Closed matkoniecz closed 3 years ago
I planned to write script that will primarily read data, but from what I see in all cases reading data is not done at all or done using SPARQL.
https://github.com/maxlath/wikidata-scripting/tree/master/youtube_links - reads no data - probably will either fail if claim (possibly conflicting one) is existing or it will be overriden.

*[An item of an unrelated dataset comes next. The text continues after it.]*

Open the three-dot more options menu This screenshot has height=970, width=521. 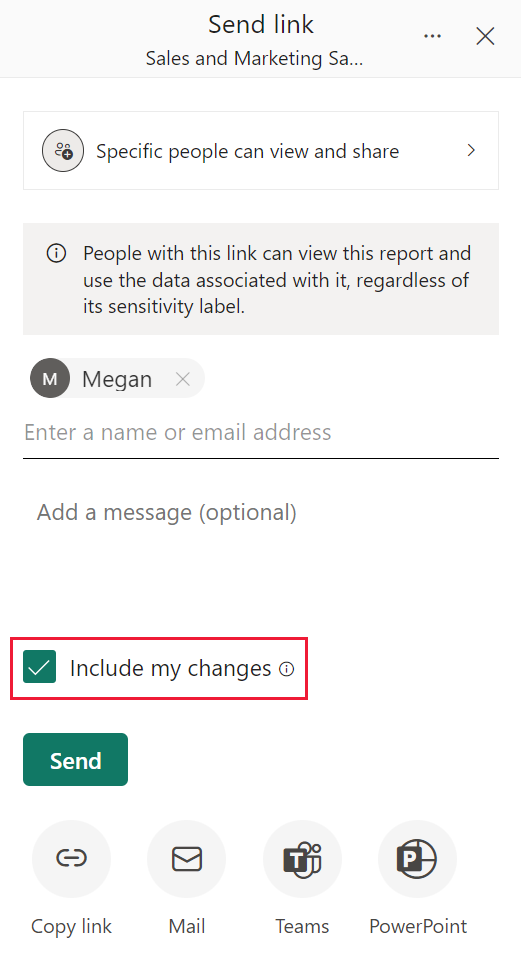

https://github.com/maxlath/wikidata-scripting/tree/master/import_arbitrary_data_to_wikibase - seems that deduplication is supposed to happen before this script is run
https://github.com/maxlath/wikidata-scripting/tree/master/import_writers_pseudonymes_from_dbpedia - reading happens via SPQRQL
yes, we currently lack some "smart patching" features, all the data control is indeed expected to be done ahead
This is not a problem for me - rather about is there a good way to get value of a specific claim and so on.
a possibility to get data in a script could be to use wb data
, and eventually manipulate the result with something like jq:
# get all Q1 data
wb data Q1
# get all Q1 data in a simplified format
wb data Q1 --simplify
# get all Q1 P1424 claims data
wb data Q1#P1424
# get all Q1 P1424 claims data in a simplified format
wb data Q1#P1424 --simplify
# get the data for the claim identified by Q1-9741c622-fc42-4646-96ec-c594933d74c0
wb data Q1-9741c622-fc42-4646-96ec-c594933d74c0
# get the data for the claim identified by Q1-9741c622-fc42-4646-96ec-c594933d74c0 in a customized simplified format
wb data Q1-9741c622-fc42-4646-96ec-c594933d74c0 --simplify --keep ids,references,qualifiers,hashes,nontruthy
And capture stdin for processing? I guess that main worry is that I still need to manually parse text to hadle errors.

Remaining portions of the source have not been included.